Что-то насторожило Лизу во взгляде Страхова, когда она повела его к дому:
— Все в порядке. Ты сам все поймешь. Здесь это самое интересное и нужное… Ты ведь пока даже не представляешь, сколько ты сделал для всех нас… да и вообще, — она махнула полотенцем, как белым лебединым крылом, — для всего мира. Ты стольким для нас пожертвовал!
— Ага, — кивнул Страхов. — Лучших друзей поубивал… старика одного… Девушку, хоть и нервную, но хорошую подставил…
Удивительно, каким чистым, честным и не тягостным вдруг вышло это раскаяние. Удивительно — потому что Страхов удивился этому.
— А вот они тебе все благодарны, между прочим, — игривым тоном стала Лиза раскрывать секреты, которые здесь, похоже, секретами ни для кого не были. — Мужу Анны скостили срок, они снова на подъеме и счастливы. У каждого из твоих друзей-коллег теперь своя фирма с максимальным кредитным пулом. У Бориса дома — твой портрет на полстены, он божится сына назвать твоим именем. Эта, как ее, девушка Дрозофила теперь весь южный сектор курирует. Смотритель Маяка жив-здоров, его полечили от депрессии… Кого еще забыли?
— Фатиму Обилич…
— …Странное имя, — пожала плечами Лиза. — Про эту ничего не знаю. А что у вас там было?
— Все то же самое, — попытался Страхов не выдать своей мимолетной задумчивости. — Если все прощено, то все прощено.
— Ну, и выбрось из головы. — Лиза подхватила его под локоть и потянула сильнее. — Здесь так: я тебя разбудила своим поцелуем — и все, что было во сне, забыто. И никакого самоанализа. Здесь — зона свободная от Юнга и Кемпбелла.
«Странно», — подумал Страхов, не сразу соображая, что же, собственно, опять странно.
— Тебя это удивляет? — спросила Лиза. — И мне странно… Ты же оказался такой сообразительный.
— Странно другое, — понял Страхов. — Мне почему-то показалось, что разбудила меня поцелуем не ты, а тот… как бы это сказать… «встречающий». «Высший Мудрец», если по терминологии… но если терминология здесь не действует…
— Ну, у него есть имя, фамилия, как у всех нормальных людей, — чрезвычайно простодушно заметила Лиза. — А ты разве его не узнал?.. Вот это действительно странно.
Страхова осенило: конечно же, он!
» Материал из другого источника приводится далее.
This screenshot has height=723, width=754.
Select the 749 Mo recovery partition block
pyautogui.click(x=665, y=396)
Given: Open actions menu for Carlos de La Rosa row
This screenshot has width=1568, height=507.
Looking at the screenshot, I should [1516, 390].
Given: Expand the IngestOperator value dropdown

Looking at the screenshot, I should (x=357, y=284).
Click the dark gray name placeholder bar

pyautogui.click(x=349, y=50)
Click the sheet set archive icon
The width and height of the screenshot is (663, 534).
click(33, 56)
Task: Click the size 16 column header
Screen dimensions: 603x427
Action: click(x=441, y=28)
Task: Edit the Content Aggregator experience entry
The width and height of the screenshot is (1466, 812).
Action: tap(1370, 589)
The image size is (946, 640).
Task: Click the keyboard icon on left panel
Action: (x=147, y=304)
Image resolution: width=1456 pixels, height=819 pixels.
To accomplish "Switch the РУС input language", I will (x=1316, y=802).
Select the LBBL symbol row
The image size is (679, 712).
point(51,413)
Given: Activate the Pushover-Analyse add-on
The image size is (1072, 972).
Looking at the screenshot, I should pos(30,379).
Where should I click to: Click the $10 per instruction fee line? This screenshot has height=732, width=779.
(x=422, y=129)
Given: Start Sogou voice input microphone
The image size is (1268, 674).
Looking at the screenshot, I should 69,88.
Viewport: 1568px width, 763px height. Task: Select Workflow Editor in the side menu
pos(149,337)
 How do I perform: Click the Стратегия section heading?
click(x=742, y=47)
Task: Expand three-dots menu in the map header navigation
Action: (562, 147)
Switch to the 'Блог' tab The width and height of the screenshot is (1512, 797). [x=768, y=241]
Алипкович!
— Алипкович! — прошептал он, как крикнул. — Владимир Алипкович!
Один из крупнейших нефтегазовых олигархов предравновесной эпохи. Они все потом как-то незаметно ушли в тень, растворились, исчезли… Были слухи, что спаслись от энигмы где-то на Кайманах или Тувалу… У Фатимы Обилич были на этот счет свои прозрения, но она явно промахнулась… Кто-то сумел ее надуть.
Они все ушли с линии огня… И даже не в криопаузу. Вот один здесь, на практически родных сибирских просторах, в допотопных джинсах Super Rifle и античных кроссовках Adidas типа «здравствуй, молодость!» парное молоко попивает на завалинке. Постарел, конечно, но не одряхлел. Доступ?.. Какой, к чертям, доступ!
— Они что, все здесь? — также простодушно спросил Страхов и заметил, что прибавляется в нем именно простодушное любопытство, а все-таки не подозрительность и недоверие.
— Ну, все не все… — неопределенно отмахнулась Лиза. — Здешних всех сам увидишь на завтраке… Владимир Михайлович у нас главный специалист по психологии адаптации. Он всегда встречает. Просто умеет быстро включить новичка… Пусть даже героя из героев… Такого как ты!
— А ты сама-то здесь давно? — вдруг удивился Страхов.
Удивился, что этот вопрос не пришел ему в голову, как только он увидел Лизу.
— Ну, время здесь особого значения не имеет… Только когда ягоды собирать и всякое там сеять… А если так… то примерно два месяца.
— Два месяца, — убедил себя Страхов. — Для полного счастья осталось узнать только одно: что Андрюшка — полный отличник и скоро станет самым молодым в истории человечества генсеком ООН.
Лиза резко тормознула, и стрельнула в Страхова озорной электрической искрой — разрядом в мегатесла.
«Доступ для оценки разряда не нужен!» — вот с чем никак не мог свыкнуться Страхов.
— Плохо ты о себе и о нем думаешь… — сказала Лиза.
— Это как же? — не переставал удивляться Страхов.
— А так, что при таком папе и сын далеко пошел, — наставительно сказала Лиза. — А ты его дальше какого-то ООН до сих пор не видишь… Я тобой горжусь, и он тобой гордится. В общем, сам тебе все скажет, когда с рыбалки вернется.